* Sees 2013 net income approaching break-even
* Sees 2013 revenues flat from 2012’s 5.4 bln euros
* Restructuring costs so far total 325 mln euros (Adds details on restructuring costs, Q2 results)
FRANKFURT, May 17 (Reuters) - Osram, the lighting business being spun off by Germany’s Siemens, expects restructuring costs to continue to weigh on its financial results this year as it slashes jobs and sells factories in a bid to improve profitability.
Net income will approach break-even in the 12 months through the end of September following a 378 million-euro ($488 million) loss a year earlier, Osram said in a presentation published on Siemens’ website on Friday.
Osram, the world’s No. 2 player in the lighting industry after Philips, is in the midst of restructuring, having been slow to adjust to a shift in demand from traditional light bulbs to light-emitting diodes (LEDs).
Osram is cutting 8,000 jobs and reducing the number of factories it operates to 33 from 43 to save about 1 billion euros. So far, it has spent 325 million euros on the restructuring.
It aims to lift its margin of earnings before interest, tax and amortisation (EBITA) over sales to more than 8 percent from 2015 onwards. In its fiscal second quarter, it came to 7 percent, excluding one-off items, which was still behind the 8.4 percent margin at Philips Lighting.

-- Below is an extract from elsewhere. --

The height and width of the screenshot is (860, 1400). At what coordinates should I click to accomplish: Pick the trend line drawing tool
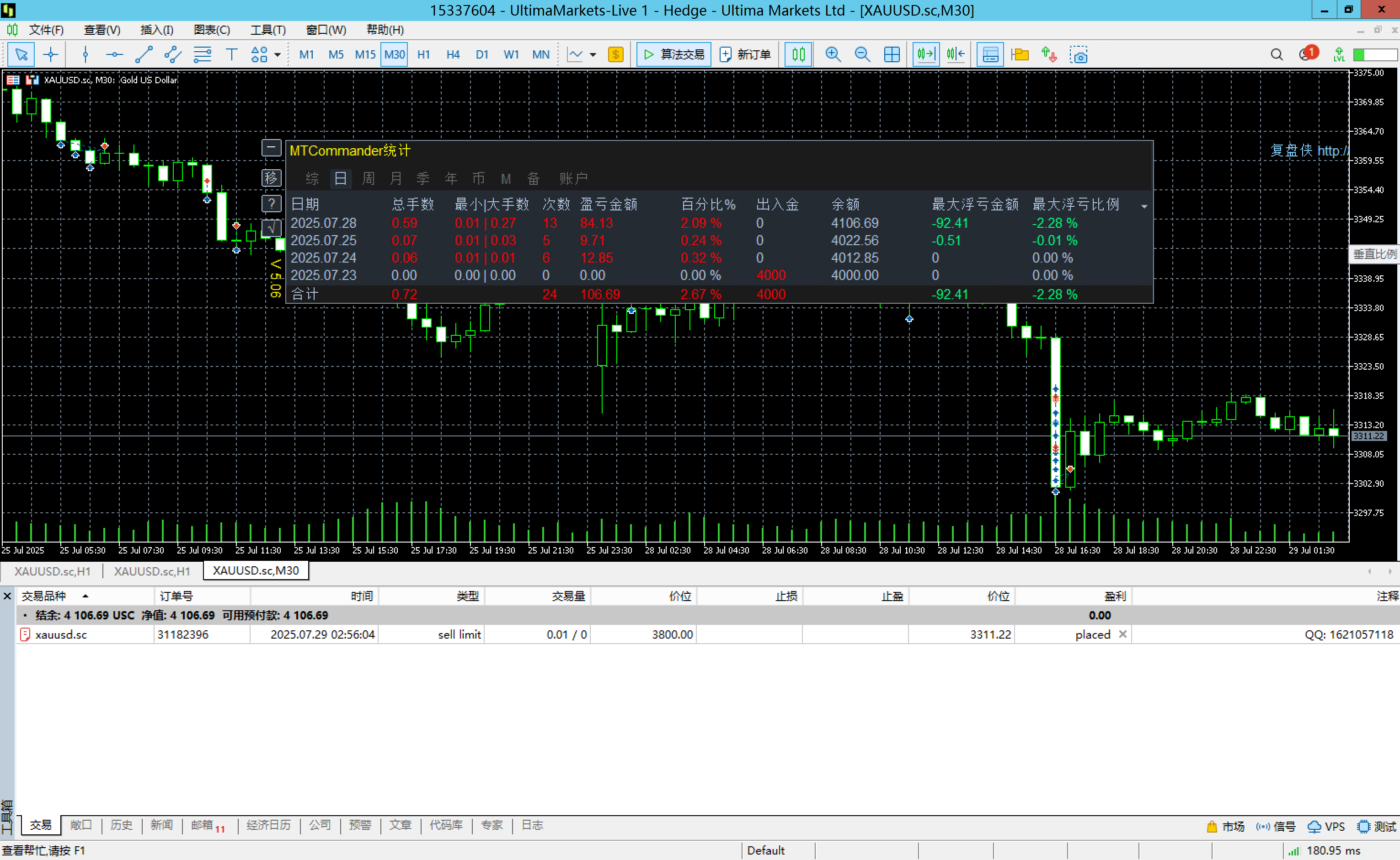click(144, 54)
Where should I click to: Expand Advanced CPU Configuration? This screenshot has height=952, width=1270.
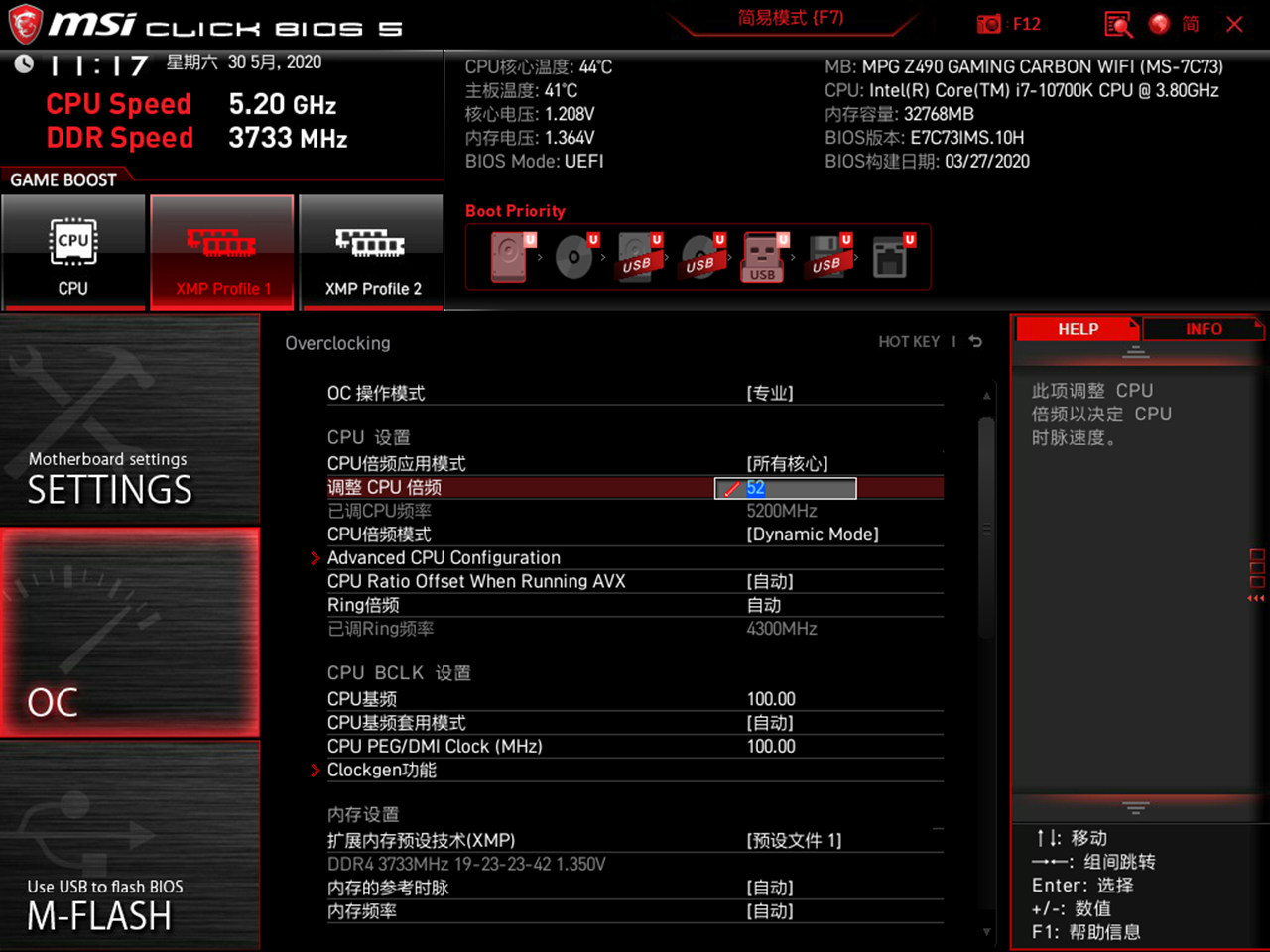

Osram said on Friday it expects revenues to remain flat at about 5.4 billion euros this year as a pickup in sales in the second half of its fiscal year offsets a 1.9 percent decline in the first six months.
Siemens aims to spin off 80.5 percent of Osram, which it says is worth about 3.2 billion euros, as it seeks to focus on its most profitable businesses. The company’s shares are expected to start trading in early July.
It has already warned shareholders not to expect any dividend payment from Osram this year but said Osram aims to pay out between 30 percent and 50 percent of net profit in the longer term.